Goal:
Copy out the entire article below on the ethnic conflict in Manipur word for word, from its first sentence to its last.

Text to read:
◇ ◇ ◇

Two and a half years after ethnic violence between Meiteis and Kuki-Zo tribes exploded in Manipur, claiming more than 260 lives and displacing 60,000 people from their homes, the conflict is coming to resemble a war on quicksand. The warring parties as well as those tasked to mediate are left helplessly frozen and in danger of sinking deeper into the marsh should any of them try to agitate.
For close to a year since the imposition of president’s rule in the state, the guns have fallen silent, by and large, but the conflict can hardly be said to have concluded. Hostilities still persist, but they mirror what Johan Galtung had called a “frozen conflict”. This frustrating stagnancy is also evident in the rather sombre celebration of Christmas and New Year this year. Good wishes and prayers for peace were exchanged and parties were still held widely, but the magical mood of a sense of change, hope, and optimism that once characterised these celebrations remained subdued.
Instead, a subterranean sense of guilt burdening the communities at war was unmistakable. The knowledge that around 60,000 of their compatriots were still languishing in makeshift relief camps, many of them on the verge of despair, ensured this.
The government has made it clear that the first condition for a return to normalcy will have to be the facilitation of the return of all the displaced people to their original homes, both in the hills and the valley, homes that they have had to abandon under tragic circumstances in many cases.
There are, however, forces that are reluctant to admit that reconciliation is the only way forward. As the adage goes, wars have domestic uses, for there is nothing like the spectre of a threat of external aggression that can divert the attention of the people away from the failures and the personal agendas of their leaders.
These vested interests come in different hues. Some seemingly want to keep this strife simmering for the material gains they get, or can get, out of it. These would include those prospecting the real estate values of conflict in the form of abandoned lands and properties as well as those who have been profiting from the disbursement of relief to the displaced.

◇ ◇ ◇

Supplied material:
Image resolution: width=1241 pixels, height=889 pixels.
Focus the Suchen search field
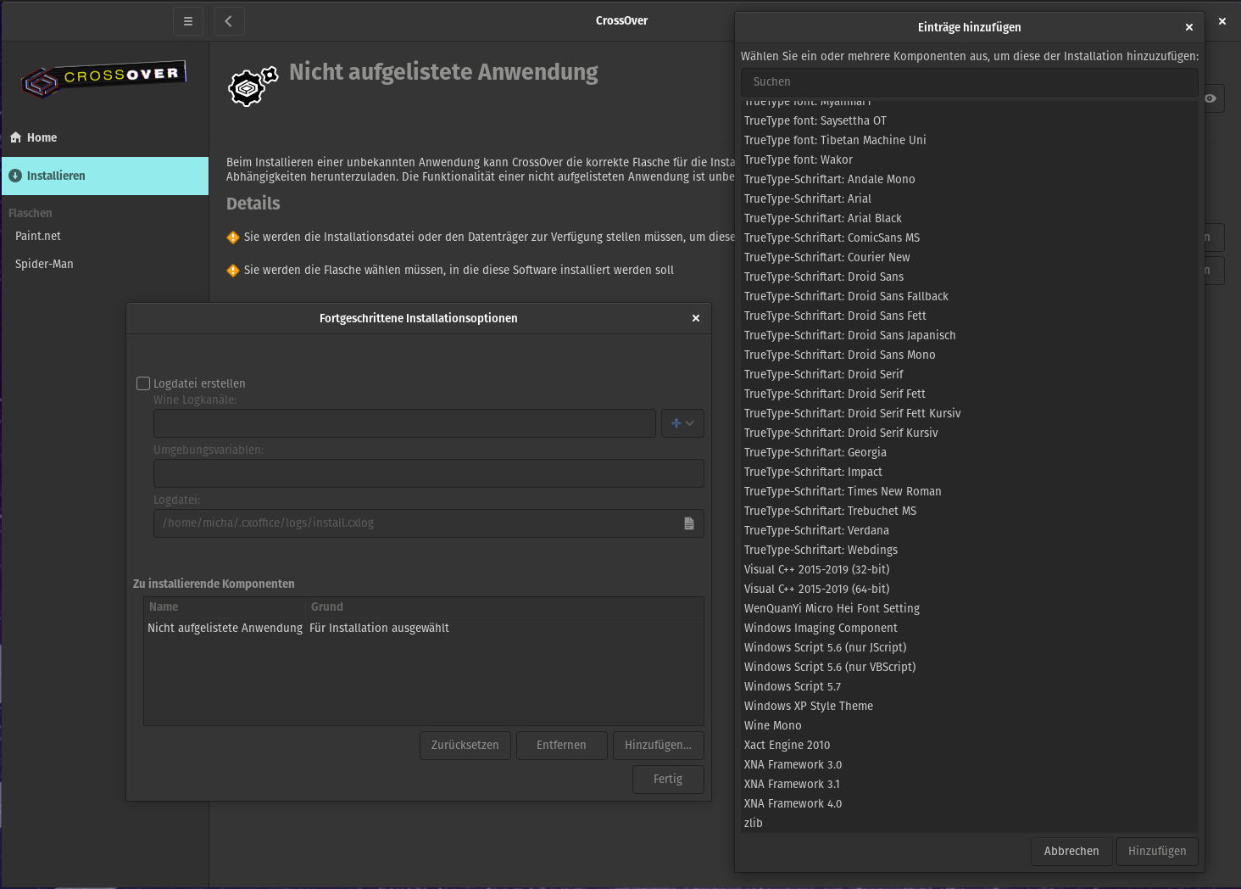(969, 81)
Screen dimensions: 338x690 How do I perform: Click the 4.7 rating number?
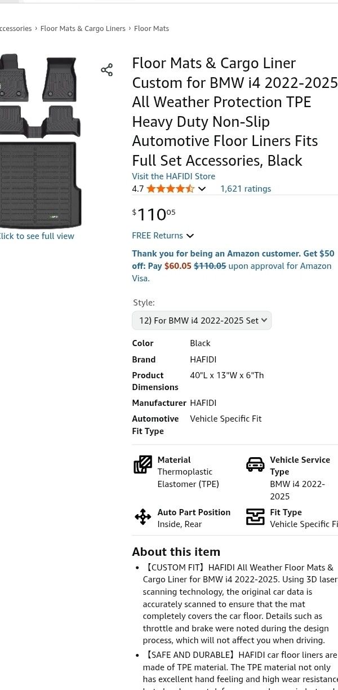coord(137,189)
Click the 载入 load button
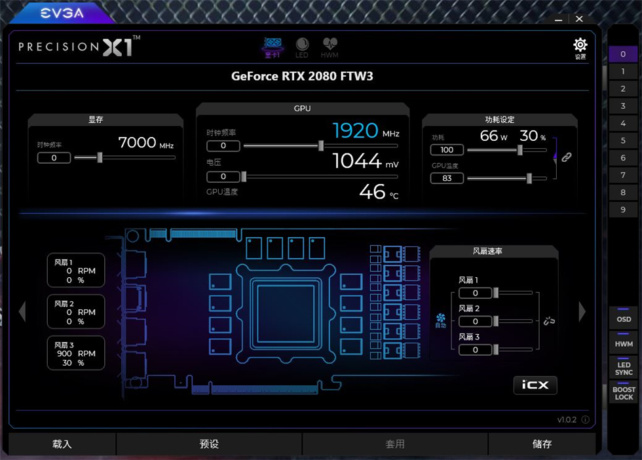The image size is (642, 460). [62, 444]
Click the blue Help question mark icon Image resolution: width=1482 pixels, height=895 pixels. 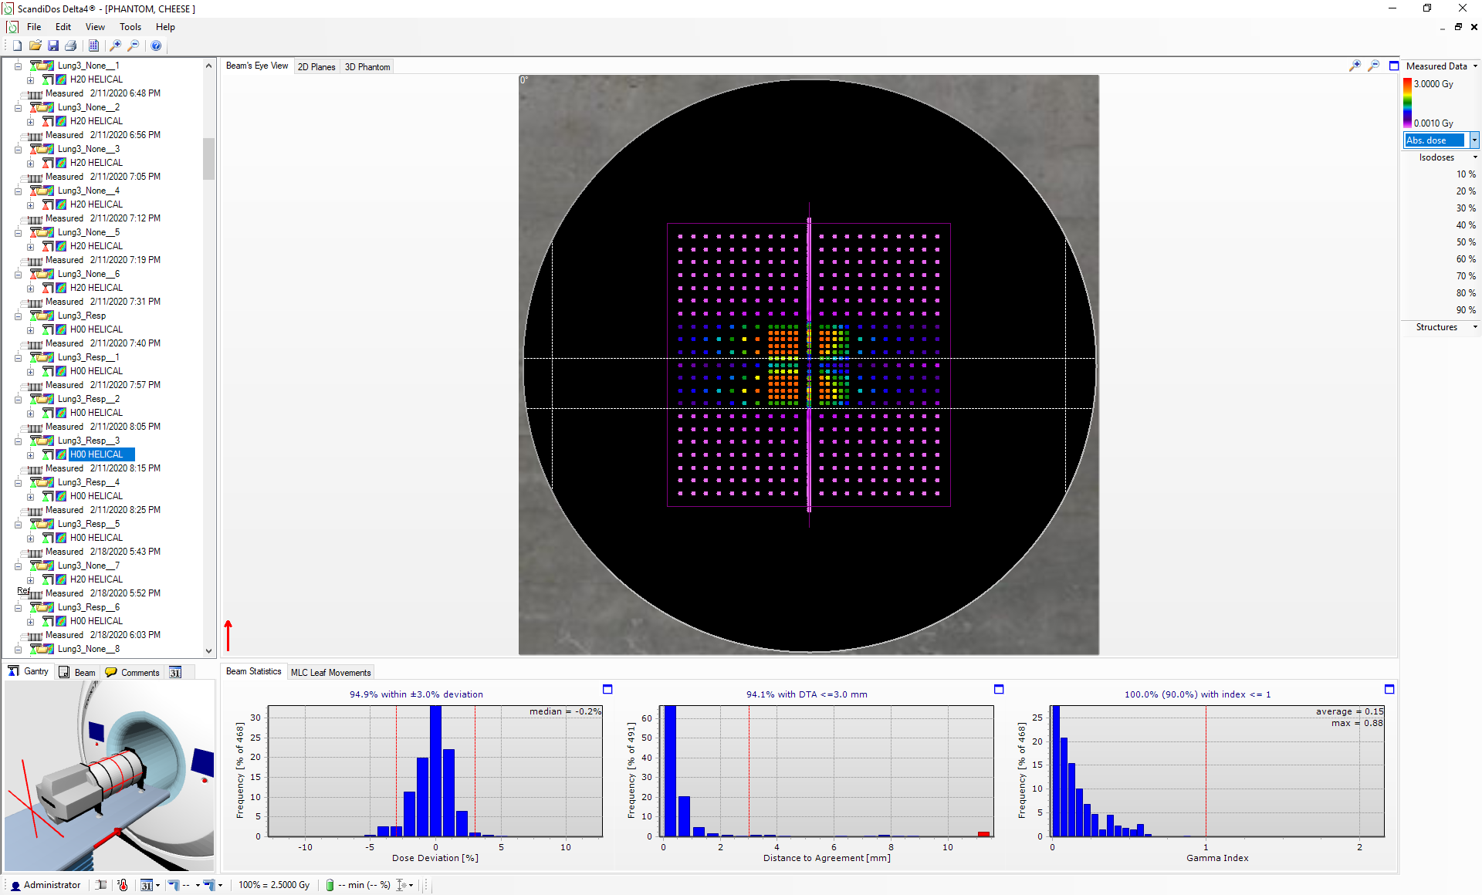[156, 46]
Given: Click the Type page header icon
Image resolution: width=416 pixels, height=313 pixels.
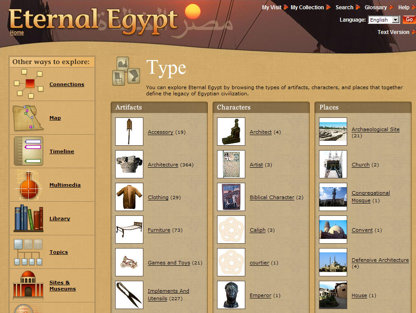Looking at the screenshot, I should pos(126,71).
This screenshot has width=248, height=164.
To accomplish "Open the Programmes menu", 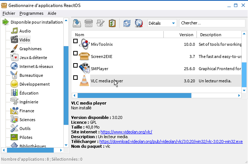I will point(32,13).
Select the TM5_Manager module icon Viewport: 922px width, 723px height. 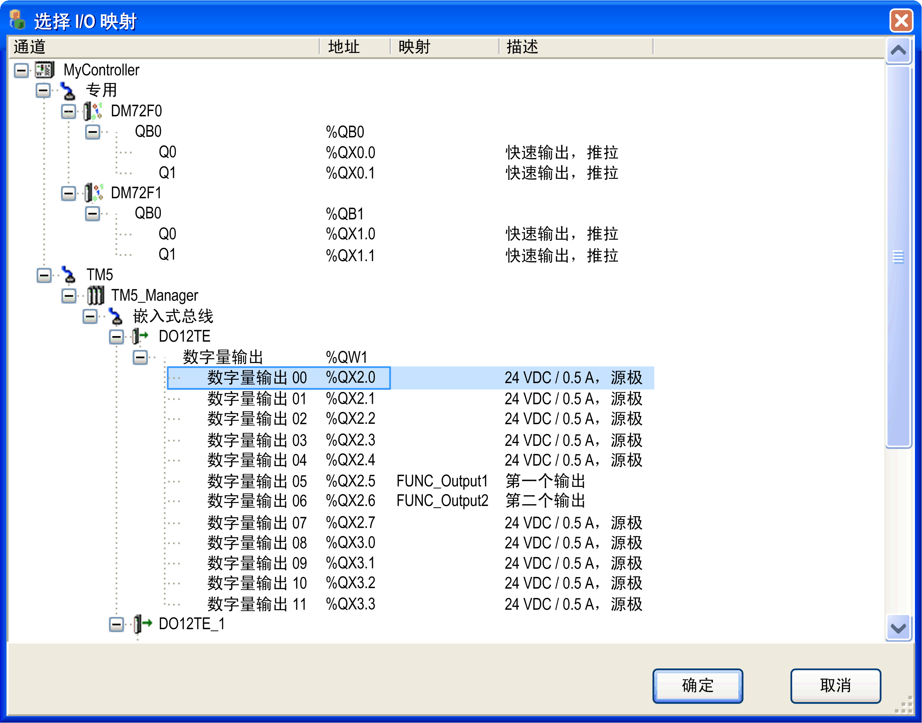pyautogui.click(x=95, y=295)
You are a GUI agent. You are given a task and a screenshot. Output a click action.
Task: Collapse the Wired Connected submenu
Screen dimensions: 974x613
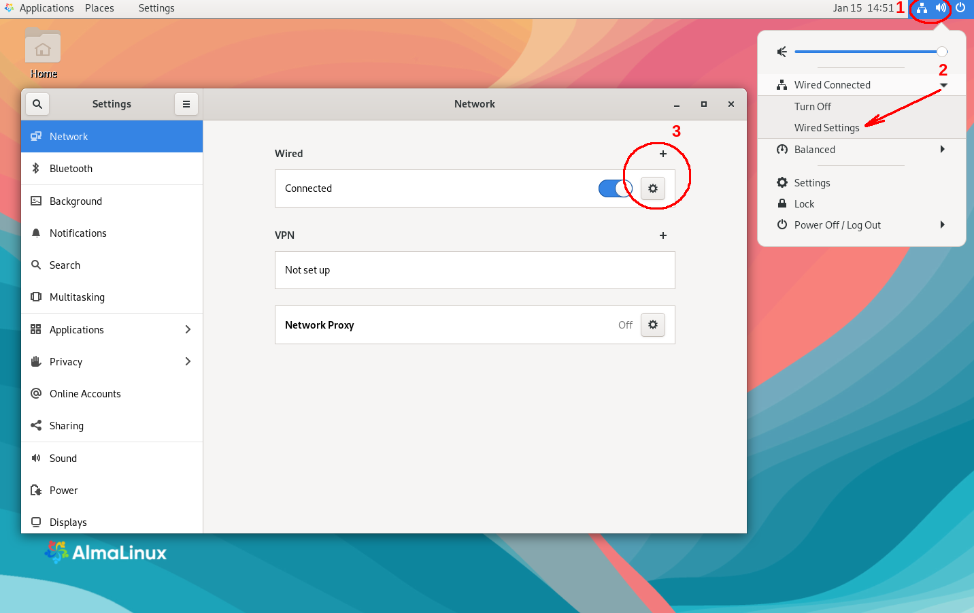943,85
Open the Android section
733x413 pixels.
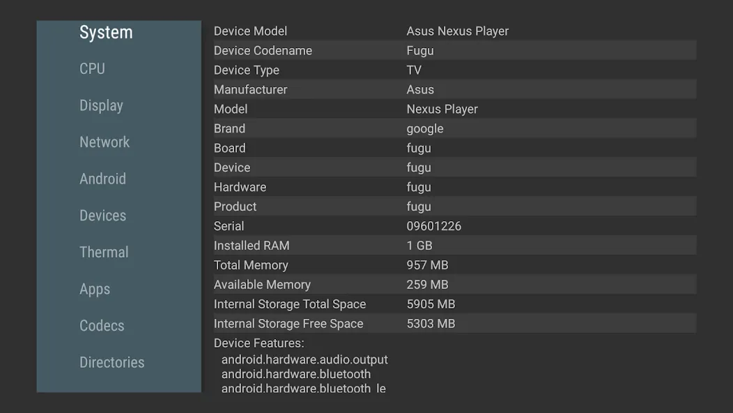(x=102, y=179)
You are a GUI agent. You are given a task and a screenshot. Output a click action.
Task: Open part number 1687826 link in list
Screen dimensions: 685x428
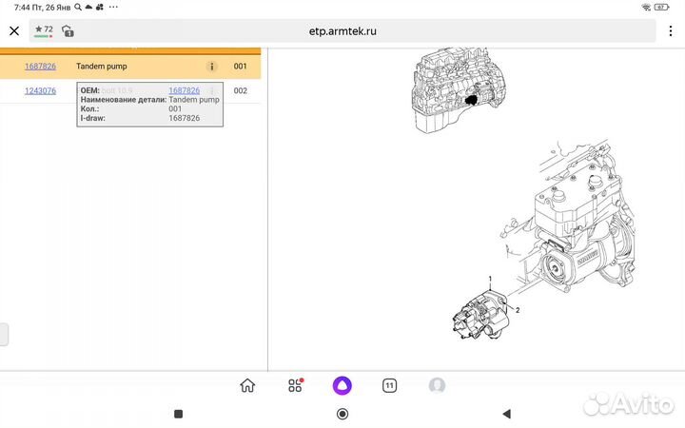40,67
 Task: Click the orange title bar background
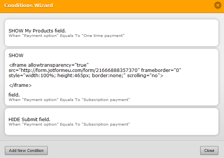tap(130, 6)
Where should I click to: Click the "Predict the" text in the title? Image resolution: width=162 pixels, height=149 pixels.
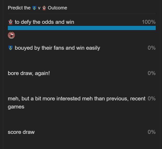click(x=19, y=8)
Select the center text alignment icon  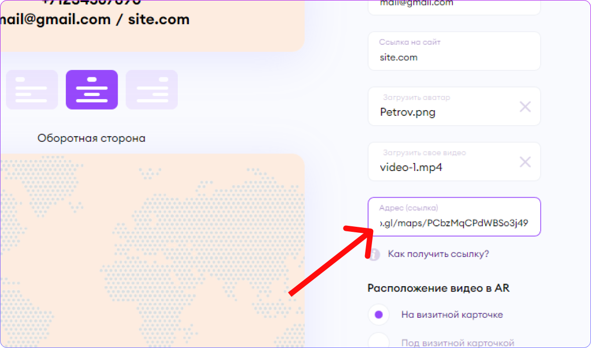click(x=92, y=90)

◇ ◇ ◇

Solved exercise:
Two and a half years after ethnic violence between Meiteis and Kuki-Zo tribes exploded in Manipur, claiming more than 260 lives and displacing 60,000 people from their homes, the conflict is coming to resemble a war on quicksand. The warring parties as well as those tasked to mediate are left helplessly frozen and in danger of sinking deeper into the marsh should any of them try to agitate.
For close to a year since the imposition of president’s rule in the state, the guns have fallen silent, by and large, but the conflict can hardly be said to have concluded. Hostilities still persist, but they mirror what Johan Galtung had called a “frozen conflict”. This frustrating stagnancy is also evident in the rather sombre celebration of Christmas and New Year this year. Good wishes and prayers for peace were exchanged and parties were still held widely, but the magical mood of a sense of change, hope, and optimism that once characterised these celebrations remained subdued.
Instead, a subterranean sense of guilt burdening the communities at war was unmistakable. The knowledge that around 60,000 of their compatriots were still languishing in makeshift relief camps, many of them on the verge of despair, ensured this.
The government has made it clear that the first condition for a return to normalcy will have to be the facilitation of the return of all the displaced people to their original homes, both in the hills and the valley, homes that they have had to abandon under tragic circumstances in many cases.
There are, however, forces that are reluctant to admit that reconciliation is the only way forward. As the adage goes, wars have domestic uses, for there is nothing like the spectre of a threat of external aggression that can divert the attention of the people away from the failures and the personal agendas of their leaders.
These vested interests come in different hues. Some seemingly want to keep this strife simmering for the material gains they get, or can get, out of it. These would include those prospecting the real estate values of conflict in the form of abandoned lands and properties as well as those who have been profiting from the disbursement of relief to the displaced.